What about a line of best fit + residual?

Some more thoughts (btw, I'm going to experiment with these).

I spent some time doing a personal literature review but found that existing solutions are aimed at sparse vectors which are extremely commonplace within information retrieval. My vectors, however, are dense. It's rare to find any zero value – if my engine returns any zero values, it's failed or very coincidental.

So I sat back and thought for a bit. We have a vector and want to know which other vectors it's approximately closest to.

So why not pre-calculate a line of best fit for each stored vector? Then, an unknown document can have its own line calculated easily, and too-distant vectors eliminated easily with two simple comparisons: remove all vectors with slopes too different from the unknown document's slope; then remove remaining vectors with intercepts too different from the unknown document's intercept.

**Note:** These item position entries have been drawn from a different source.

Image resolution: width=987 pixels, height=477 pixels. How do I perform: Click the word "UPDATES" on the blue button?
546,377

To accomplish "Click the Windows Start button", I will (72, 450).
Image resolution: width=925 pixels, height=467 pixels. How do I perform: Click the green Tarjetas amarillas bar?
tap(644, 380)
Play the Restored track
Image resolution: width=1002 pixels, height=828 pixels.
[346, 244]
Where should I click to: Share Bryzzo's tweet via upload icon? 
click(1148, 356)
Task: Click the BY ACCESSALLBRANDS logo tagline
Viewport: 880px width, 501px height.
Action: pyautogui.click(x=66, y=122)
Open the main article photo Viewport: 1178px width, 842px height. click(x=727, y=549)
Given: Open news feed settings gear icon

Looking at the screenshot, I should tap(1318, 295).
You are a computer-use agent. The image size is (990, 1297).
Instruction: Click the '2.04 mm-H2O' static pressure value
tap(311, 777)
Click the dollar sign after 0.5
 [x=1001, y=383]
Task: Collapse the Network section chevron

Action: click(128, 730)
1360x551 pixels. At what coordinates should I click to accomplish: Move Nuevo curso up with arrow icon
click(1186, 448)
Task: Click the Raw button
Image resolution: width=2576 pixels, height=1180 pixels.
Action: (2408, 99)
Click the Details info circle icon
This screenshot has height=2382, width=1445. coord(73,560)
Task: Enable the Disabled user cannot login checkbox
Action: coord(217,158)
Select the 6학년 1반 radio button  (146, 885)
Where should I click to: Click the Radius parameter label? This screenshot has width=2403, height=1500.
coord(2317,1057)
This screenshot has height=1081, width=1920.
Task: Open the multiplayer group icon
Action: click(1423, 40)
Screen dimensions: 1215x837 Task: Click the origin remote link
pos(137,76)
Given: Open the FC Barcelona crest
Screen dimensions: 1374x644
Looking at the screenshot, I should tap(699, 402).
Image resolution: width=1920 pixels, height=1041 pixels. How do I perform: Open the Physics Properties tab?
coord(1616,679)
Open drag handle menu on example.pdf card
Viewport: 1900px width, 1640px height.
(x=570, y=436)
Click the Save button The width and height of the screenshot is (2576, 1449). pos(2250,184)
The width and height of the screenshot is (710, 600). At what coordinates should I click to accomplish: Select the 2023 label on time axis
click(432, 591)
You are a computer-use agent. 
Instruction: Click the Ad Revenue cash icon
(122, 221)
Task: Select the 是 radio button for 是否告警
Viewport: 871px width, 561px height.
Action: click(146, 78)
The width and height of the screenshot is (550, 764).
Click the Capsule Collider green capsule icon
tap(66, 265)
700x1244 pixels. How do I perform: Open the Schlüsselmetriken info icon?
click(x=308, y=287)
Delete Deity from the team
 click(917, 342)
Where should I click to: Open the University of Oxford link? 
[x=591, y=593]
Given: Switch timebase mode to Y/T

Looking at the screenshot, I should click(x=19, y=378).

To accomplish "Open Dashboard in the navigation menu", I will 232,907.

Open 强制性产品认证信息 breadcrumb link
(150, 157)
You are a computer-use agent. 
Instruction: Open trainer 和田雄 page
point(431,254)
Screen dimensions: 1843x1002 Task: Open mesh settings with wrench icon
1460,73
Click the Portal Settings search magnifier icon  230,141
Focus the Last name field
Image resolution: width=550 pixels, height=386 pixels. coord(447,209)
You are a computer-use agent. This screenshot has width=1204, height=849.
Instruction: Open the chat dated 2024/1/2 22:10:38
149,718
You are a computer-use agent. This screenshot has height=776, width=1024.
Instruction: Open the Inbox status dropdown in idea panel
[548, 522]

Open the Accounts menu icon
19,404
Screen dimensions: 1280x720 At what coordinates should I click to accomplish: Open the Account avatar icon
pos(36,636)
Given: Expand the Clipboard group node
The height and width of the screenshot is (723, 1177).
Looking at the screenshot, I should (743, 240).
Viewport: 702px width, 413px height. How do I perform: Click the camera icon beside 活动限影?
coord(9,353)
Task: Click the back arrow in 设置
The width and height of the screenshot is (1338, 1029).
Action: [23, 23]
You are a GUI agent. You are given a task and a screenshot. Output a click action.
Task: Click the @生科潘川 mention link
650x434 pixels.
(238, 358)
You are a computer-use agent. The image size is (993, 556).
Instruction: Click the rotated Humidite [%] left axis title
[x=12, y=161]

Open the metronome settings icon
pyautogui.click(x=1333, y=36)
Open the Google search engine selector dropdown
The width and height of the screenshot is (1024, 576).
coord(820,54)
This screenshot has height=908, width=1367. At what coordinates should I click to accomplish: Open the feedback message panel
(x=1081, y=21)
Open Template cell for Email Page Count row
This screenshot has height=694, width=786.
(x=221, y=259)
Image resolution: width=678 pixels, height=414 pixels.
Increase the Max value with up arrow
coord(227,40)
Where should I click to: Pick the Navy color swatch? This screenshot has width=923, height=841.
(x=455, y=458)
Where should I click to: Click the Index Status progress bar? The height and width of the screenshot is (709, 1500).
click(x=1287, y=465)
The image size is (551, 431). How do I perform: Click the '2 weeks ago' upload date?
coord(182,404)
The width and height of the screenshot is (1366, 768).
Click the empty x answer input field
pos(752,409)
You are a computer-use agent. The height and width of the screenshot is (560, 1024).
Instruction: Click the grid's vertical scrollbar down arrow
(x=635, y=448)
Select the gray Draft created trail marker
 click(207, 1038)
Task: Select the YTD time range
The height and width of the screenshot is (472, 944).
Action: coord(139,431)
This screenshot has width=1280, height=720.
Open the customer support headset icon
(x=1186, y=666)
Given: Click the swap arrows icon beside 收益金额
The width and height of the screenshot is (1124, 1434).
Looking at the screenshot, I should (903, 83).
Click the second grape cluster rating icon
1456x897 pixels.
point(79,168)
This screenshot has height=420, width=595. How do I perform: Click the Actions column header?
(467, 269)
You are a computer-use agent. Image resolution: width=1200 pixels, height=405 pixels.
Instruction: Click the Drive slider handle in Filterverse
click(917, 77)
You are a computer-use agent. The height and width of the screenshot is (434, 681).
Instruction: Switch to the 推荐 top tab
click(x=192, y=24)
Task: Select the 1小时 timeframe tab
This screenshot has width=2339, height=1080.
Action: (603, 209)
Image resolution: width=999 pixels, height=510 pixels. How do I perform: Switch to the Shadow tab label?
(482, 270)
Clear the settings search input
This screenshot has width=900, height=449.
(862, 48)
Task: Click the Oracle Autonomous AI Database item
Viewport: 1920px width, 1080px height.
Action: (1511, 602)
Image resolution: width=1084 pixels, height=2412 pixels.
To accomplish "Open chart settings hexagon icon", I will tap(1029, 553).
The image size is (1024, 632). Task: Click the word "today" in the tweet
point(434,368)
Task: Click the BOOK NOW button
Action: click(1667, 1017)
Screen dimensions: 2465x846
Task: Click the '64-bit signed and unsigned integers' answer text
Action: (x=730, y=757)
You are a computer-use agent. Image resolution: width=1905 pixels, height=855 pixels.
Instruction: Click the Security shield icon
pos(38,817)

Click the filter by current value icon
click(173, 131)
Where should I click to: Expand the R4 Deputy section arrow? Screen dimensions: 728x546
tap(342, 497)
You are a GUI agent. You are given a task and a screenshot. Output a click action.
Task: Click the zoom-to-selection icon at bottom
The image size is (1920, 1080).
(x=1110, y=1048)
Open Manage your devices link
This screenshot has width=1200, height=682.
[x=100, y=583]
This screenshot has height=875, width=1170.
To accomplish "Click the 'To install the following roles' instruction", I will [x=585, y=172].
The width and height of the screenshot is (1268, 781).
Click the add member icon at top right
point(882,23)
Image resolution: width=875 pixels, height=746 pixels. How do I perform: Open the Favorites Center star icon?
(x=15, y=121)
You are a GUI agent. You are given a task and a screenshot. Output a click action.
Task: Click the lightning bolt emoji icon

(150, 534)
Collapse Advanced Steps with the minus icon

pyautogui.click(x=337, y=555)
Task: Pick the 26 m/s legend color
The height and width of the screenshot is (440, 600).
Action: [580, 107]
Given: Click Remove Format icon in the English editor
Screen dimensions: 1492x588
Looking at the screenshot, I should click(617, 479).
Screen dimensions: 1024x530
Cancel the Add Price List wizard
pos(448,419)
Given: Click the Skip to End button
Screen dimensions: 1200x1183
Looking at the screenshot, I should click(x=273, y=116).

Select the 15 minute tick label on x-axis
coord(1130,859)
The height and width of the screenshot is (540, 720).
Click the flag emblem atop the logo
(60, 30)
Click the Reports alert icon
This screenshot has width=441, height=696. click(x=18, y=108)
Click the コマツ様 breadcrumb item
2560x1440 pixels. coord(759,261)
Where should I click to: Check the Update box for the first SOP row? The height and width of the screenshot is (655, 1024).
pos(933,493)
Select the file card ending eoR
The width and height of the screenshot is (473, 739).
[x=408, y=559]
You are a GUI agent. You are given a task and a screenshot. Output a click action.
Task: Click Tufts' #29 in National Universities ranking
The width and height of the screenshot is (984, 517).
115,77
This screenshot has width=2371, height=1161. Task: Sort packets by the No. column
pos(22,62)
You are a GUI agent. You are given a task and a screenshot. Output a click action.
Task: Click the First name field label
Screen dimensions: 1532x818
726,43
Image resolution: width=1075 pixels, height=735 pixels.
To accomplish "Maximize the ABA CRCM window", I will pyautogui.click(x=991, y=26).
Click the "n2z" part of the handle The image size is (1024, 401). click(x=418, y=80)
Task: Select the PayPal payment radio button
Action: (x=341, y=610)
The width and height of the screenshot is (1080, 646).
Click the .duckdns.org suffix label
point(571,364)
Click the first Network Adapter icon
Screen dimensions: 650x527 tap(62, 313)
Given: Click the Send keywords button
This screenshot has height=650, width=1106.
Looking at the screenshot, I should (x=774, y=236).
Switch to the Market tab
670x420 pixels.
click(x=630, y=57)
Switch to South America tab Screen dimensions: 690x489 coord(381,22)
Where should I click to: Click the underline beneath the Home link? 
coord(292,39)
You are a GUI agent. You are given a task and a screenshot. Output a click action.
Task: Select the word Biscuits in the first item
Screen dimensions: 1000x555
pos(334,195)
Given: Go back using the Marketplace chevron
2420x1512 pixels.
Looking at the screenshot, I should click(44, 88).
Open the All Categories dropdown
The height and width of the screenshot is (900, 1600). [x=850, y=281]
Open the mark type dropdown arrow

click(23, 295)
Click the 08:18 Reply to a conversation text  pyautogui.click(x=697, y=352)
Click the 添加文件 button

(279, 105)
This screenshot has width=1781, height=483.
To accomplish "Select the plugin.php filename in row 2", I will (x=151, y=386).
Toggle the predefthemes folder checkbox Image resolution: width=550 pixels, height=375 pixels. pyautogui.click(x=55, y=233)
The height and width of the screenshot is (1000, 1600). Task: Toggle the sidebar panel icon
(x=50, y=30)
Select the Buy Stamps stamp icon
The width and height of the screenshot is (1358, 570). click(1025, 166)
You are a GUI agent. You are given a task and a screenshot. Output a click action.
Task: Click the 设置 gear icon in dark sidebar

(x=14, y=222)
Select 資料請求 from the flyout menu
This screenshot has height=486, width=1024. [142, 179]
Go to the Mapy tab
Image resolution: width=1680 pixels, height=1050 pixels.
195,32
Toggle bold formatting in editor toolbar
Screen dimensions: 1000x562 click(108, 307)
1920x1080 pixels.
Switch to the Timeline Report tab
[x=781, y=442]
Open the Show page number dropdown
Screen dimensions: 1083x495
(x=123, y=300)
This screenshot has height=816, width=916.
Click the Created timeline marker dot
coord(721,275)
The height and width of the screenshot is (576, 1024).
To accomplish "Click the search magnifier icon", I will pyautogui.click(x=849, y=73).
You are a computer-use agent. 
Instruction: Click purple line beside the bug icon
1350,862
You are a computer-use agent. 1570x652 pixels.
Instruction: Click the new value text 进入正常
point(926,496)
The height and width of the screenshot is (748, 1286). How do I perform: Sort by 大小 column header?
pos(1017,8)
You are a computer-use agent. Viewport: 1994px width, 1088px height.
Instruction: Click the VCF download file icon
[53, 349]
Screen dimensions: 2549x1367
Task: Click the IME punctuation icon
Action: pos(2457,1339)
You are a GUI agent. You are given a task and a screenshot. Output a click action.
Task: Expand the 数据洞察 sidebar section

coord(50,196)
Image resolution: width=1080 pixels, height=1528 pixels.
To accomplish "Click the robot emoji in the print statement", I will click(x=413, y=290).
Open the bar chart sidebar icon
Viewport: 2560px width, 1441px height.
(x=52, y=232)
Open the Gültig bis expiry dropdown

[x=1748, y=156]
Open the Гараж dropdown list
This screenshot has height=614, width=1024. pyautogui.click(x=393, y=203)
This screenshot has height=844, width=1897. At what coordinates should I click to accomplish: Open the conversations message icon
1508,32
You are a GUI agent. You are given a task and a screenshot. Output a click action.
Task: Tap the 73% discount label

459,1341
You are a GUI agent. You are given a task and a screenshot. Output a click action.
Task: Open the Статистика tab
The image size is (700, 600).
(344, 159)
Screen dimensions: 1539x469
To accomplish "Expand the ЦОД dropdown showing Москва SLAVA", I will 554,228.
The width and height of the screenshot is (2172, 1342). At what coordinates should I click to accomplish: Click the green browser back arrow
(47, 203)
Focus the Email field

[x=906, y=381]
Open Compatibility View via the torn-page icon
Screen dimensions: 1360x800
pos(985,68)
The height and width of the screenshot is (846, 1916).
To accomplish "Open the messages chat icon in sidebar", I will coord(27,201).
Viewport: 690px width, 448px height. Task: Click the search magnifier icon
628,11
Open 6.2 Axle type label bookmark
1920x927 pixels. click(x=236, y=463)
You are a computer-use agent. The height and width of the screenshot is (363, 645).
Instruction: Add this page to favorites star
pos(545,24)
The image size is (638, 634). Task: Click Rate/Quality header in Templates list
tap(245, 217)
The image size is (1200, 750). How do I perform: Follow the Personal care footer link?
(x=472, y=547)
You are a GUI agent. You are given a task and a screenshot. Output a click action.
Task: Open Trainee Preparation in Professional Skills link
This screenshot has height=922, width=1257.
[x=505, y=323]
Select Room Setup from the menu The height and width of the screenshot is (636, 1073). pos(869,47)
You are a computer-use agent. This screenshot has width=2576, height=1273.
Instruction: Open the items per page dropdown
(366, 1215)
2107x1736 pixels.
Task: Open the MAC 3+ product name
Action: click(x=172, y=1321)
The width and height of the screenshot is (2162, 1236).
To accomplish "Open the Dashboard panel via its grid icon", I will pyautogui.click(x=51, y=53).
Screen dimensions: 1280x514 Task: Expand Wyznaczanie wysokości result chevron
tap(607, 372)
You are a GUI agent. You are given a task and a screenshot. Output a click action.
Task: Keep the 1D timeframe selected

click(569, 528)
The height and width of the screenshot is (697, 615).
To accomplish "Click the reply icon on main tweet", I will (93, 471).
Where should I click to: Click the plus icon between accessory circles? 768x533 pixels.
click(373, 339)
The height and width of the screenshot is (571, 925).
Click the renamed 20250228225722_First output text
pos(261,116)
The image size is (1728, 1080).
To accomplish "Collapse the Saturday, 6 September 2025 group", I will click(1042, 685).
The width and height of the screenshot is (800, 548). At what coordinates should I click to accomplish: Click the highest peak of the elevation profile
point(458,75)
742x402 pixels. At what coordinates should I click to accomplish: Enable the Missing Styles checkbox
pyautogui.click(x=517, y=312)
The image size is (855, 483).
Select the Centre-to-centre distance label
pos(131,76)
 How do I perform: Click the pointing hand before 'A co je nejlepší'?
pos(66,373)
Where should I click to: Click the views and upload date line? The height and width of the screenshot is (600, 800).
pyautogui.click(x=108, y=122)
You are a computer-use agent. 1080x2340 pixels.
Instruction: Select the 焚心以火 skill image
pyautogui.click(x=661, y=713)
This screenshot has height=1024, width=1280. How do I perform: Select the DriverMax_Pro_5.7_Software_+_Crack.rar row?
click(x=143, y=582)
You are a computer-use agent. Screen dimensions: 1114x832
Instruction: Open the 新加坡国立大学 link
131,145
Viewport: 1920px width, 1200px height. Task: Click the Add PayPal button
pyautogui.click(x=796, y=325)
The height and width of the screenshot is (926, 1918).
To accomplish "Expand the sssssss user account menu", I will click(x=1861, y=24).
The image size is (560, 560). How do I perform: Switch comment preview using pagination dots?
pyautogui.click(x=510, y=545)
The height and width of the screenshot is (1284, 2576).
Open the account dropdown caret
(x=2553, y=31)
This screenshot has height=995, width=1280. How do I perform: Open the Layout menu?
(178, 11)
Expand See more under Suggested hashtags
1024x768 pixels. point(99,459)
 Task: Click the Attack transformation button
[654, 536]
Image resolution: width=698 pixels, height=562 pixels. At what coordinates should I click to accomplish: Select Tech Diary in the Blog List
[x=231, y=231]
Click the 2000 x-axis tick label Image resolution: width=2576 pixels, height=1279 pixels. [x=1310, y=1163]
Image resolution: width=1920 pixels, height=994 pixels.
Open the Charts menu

Furthermore, residuals could also be used.

So after three simple 1 number ~ 1 number comparisons for each of the stored vectors, we should be able to eliminate a whole bunch of documents. It's not perfect by any means, but it's not meant to be. Its only supposed to work as an approximation to reduce the problem space.

The question then (if it begins to work of course!) is what qualifies as "too different". This is a function of the stored vectors' slopes, intercepts and residuals, and what percentage of the overall store we want left for detailed comparison.